### EXERCISE PROMPT
Your task is to copy every line of the entries that holds the word "Viewport".

### TASK DATA
■ ■ ■ ■

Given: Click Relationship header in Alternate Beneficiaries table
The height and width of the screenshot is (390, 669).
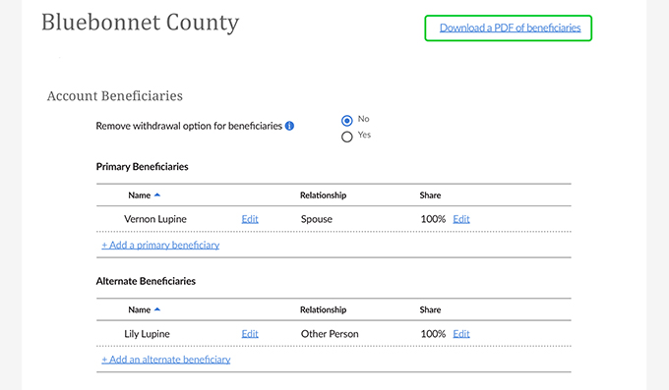Looking at the screenshot, I should click(323, 309).
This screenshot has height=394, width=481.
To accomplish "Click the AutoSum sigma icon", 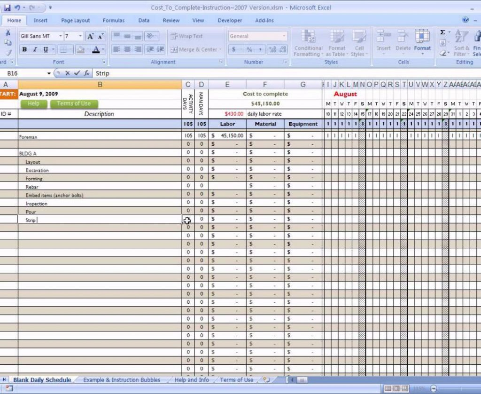I will [x=442, y=32].
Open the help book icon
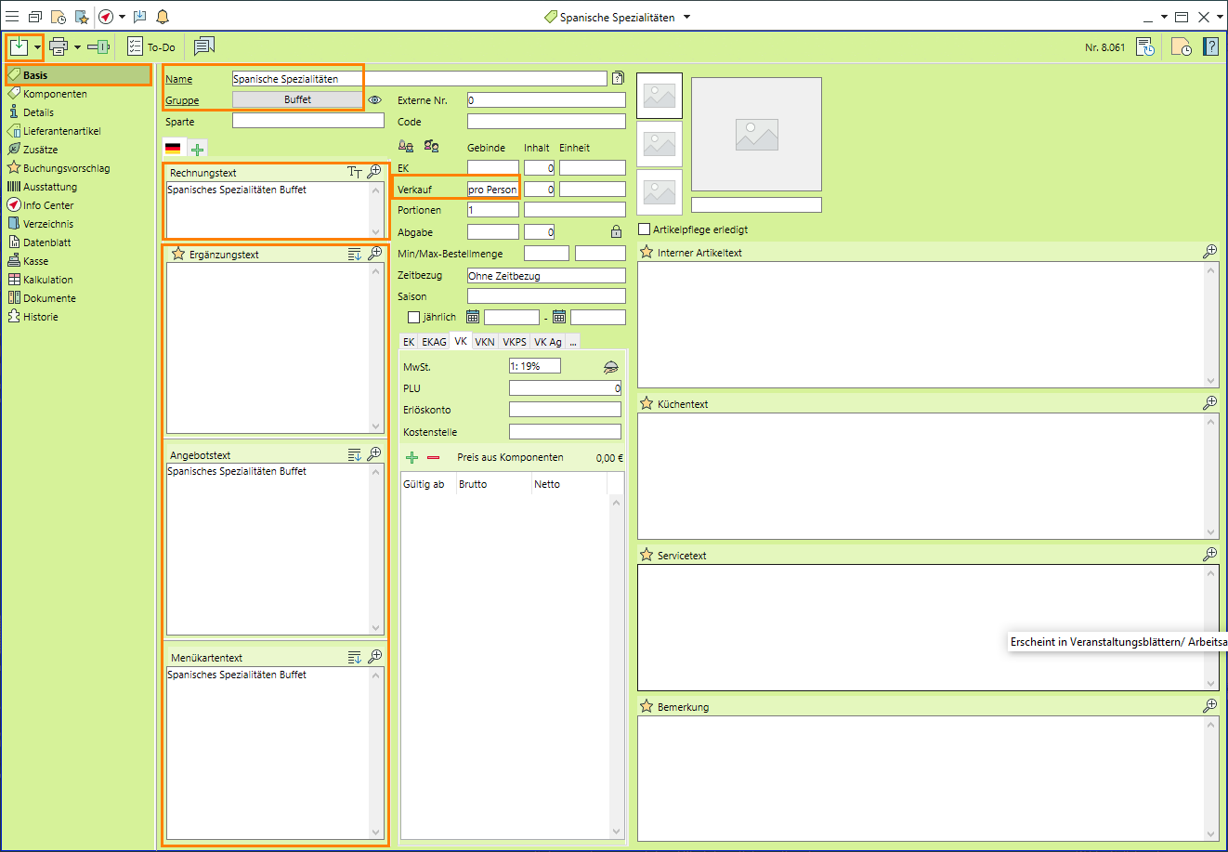 click(1211, 46)
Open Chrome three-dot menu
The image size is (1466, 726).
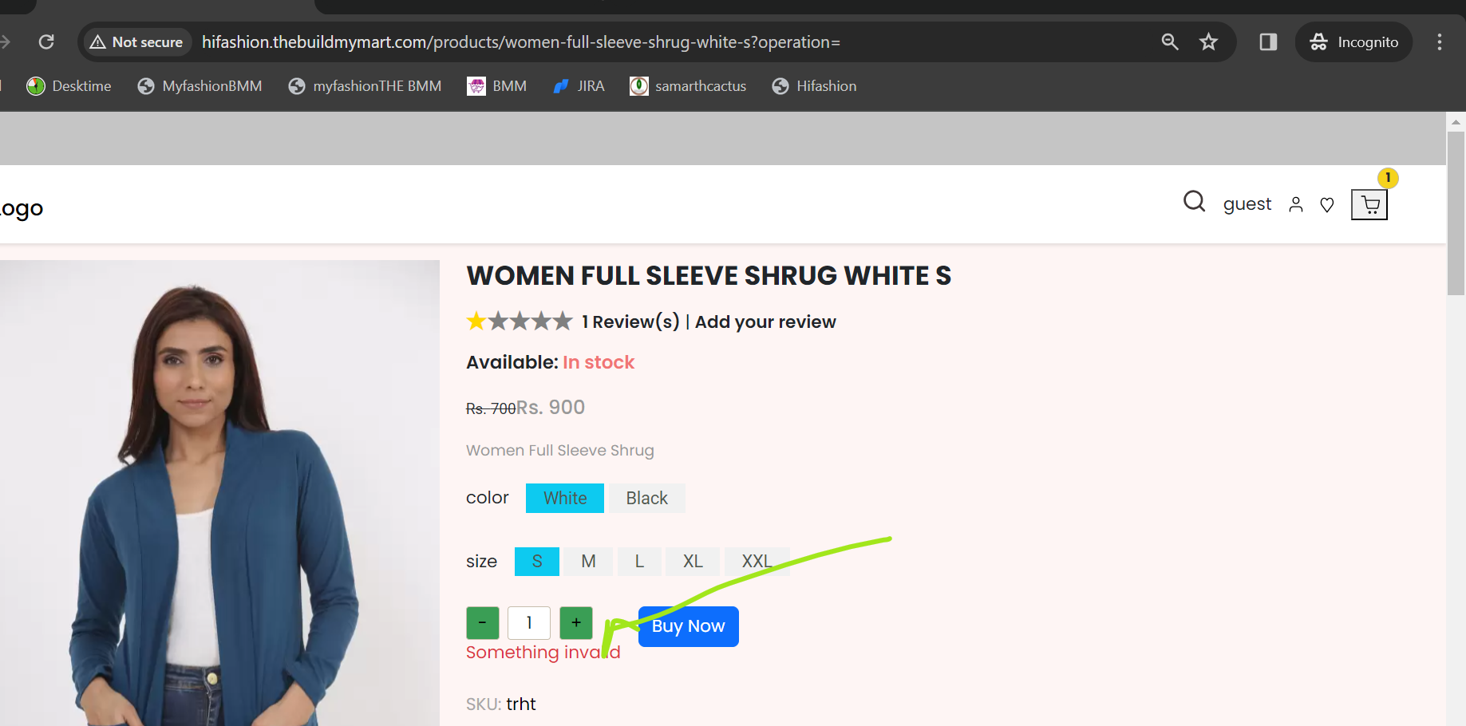[1440, 42]
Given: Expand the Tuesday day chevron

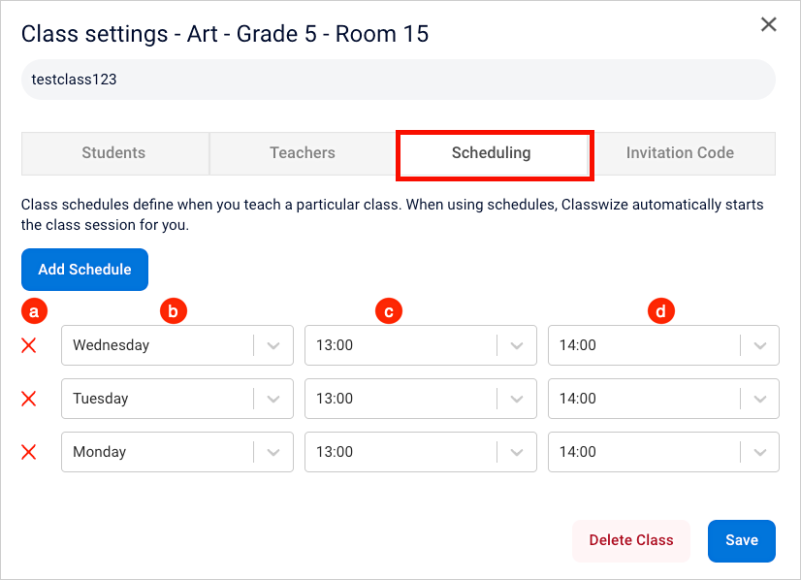Looking at the screenshot, I should pyautogui.click(x=273, y=399).
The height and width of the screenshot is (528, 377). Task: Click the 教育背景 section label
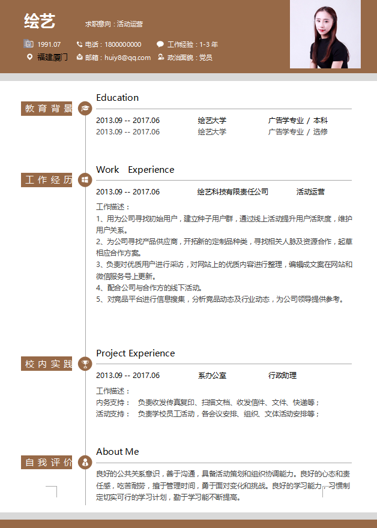point(47,108)
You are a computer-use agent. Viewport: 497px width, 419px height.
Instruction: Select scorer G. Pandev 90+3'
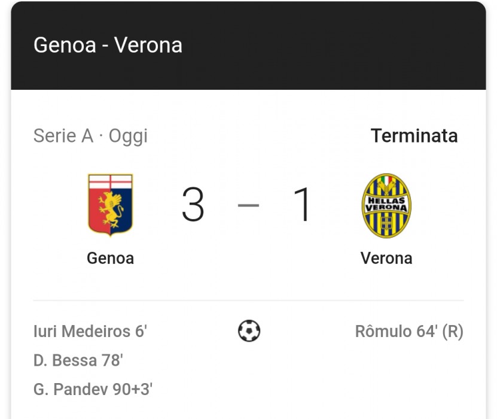click(93, 389)
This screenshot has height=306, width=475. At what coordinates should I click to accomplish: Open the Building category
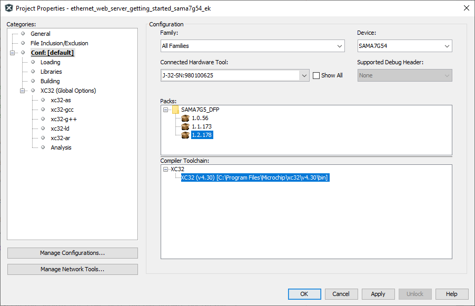coord(50,81)
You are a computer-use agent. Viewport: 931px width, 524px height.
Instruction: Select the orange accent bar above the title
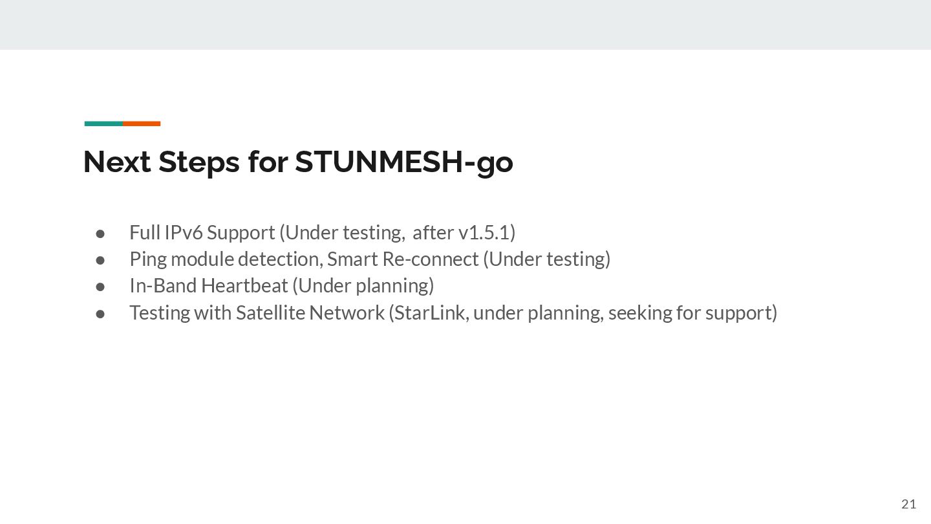tap(142, 124)
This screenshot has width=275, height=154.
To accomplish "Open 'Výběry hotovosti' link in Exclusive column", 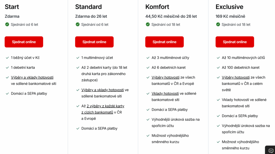I will (235, 77).
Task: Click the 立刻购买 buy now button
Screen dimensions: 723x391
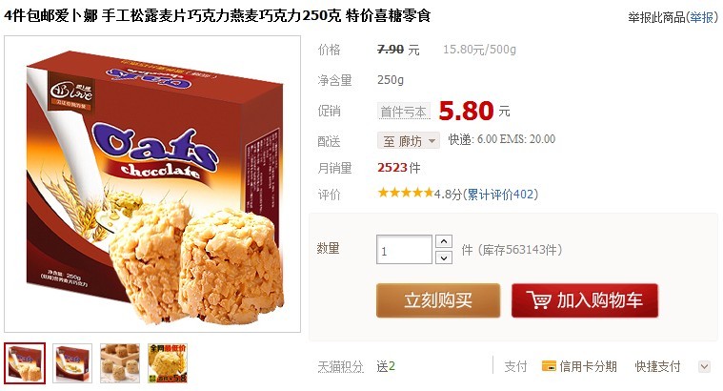Action: (438, 300)
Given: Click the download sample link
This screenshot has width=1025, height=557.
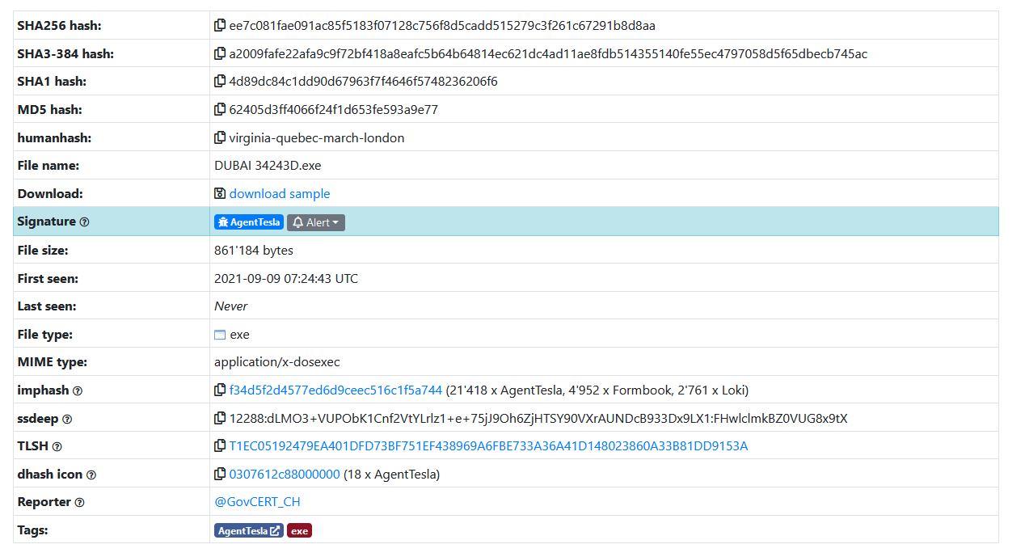Looking at the screenshot, I should click(x=279, y=194).
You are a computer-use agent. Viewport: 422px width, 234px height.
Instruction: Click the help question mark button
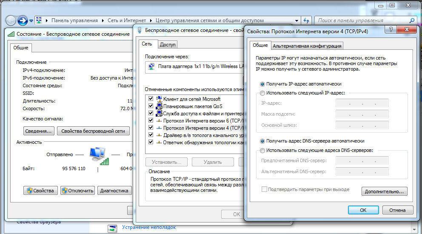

■ ■ ■ ■

### SOLUTION TO THIS PROBLEM
You are a computer-use agent. Viewport: 497px width, 419px height.
You are a computer-use agent. Viewport: 931px width, 524px height.
You are a computer-use agent. Viewport: 422px width, 234px height.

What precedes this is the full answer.